## Task to carry out
Line by line, please look for the word "name" in the following records, then copy each line you find it in.

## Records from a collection
========================================================================
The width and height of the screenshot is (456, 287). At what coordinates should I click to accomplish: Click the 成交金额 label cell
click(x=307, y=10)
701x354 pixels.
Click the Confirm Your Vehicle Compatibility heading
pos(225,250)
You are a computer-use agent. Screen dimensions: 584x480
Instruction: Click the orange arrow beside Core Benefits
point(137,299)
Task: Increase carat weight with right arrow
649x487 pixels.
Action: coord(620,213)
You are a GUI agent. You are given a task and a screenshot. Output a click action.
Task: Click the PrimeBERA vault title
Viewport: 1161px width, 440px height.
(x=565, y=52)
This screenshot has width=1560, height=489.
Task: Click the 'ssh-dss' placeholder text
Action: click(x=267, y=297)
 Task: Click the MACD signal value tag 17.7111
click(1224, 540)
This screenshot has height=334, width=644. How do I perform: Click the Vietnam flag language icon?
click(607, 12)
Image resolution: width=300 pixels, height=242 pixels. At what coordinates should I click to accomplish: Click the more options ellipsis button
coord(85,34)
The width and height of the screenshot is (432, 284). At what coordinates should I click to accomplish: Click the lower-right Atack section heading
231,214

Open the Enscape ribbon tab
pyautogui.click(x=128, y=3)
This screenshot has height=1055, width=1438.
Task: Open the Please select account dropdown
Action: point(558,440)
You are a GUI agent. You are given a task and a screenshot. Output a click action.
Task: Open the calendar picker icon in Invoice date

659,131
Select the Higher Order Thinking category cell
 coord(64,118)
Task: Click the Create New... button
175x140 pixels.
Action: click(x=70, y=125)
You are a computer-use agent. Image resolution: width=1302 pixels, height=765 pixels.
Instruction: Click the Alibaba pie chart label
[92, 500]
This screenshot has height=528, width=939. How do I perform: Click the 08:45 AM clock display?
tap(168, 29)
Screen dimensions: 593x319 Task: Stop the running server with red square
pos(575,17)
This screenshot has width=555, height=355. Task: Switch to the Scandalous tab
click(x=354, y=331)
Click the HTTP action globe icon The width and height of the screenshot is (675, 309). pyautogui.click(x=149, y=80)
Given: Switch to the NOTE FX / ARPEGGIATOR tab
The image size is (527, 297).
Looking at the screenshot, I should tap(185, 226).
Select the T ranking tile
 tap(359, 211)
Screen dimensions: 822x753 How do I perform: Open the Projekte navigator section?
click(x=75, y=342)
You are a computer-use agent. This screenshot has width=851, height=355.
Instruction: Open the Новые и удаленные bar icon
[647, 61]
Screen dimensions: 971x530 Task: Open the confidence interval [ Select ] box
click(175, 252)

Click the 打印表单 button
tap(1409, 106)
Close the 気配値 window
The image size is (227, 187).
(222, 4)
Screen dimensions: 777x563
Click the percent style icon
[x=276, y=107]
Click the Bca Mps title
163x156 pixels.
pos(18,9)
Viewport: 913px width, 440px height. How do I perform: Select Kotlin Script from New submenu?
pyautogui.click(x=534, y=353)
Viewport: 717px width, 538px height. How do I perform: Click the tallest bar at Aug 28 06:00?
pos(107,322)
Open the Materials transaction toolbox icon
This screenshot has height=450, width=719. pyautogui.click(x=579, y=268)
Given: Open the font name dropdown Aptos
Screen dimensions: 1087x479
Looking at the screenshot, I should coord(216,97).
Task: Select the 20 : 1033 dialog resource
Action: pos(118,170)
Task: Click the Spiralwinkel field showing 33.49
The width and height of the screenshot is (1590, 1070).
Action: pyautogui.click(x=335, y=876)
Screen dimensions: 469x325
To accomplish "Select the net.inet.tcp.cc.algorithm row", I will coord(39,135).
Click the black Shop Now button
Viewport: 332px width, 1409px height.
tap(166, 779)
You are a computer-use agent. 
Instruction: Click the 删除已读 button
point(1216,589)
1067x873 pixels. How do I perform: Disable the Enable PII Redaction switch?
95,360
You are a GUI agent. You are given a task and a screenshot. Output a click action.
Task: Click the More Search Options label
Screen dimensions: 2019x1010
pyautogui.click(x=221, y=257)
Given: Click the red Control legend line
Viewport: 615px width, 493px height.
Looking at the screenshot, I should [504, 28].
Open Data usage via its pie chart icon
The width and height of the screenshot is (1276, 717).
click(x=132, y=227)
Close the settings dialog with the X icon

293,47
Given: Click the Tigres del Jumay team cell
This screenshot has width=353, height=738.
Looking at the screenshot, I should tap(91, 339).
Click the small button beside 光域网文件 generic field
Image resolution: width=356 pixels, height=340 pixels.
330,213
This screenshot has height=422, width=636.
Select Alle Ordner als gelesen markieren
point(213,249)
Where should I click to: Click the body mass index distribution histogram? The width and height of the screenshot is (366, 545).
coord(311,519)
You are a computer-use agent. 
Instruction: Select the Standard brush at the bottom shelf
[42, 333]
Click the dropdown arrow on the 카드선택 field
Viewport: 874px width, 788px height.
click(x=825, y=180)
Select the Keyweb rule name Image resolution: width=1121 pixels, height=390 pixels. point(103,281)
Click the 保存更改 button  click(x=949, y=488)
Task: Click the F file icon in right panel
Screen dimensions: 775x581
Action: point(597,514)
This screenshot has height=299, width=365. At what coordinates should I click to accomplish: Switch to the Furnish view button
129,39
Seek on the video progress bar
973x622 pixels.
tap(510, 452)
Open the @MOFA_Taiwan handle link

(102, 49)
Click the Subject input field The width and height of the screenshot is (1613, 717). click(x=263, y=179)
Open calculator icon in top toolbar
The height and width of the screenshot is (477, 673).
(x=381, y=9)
========================================================================
## Result for this exercise
Given: Open the font name dropdown Aptos
Select the Keyweb rule name Image resolution: width=1121 pixels, height=390 pixels. point(103,281)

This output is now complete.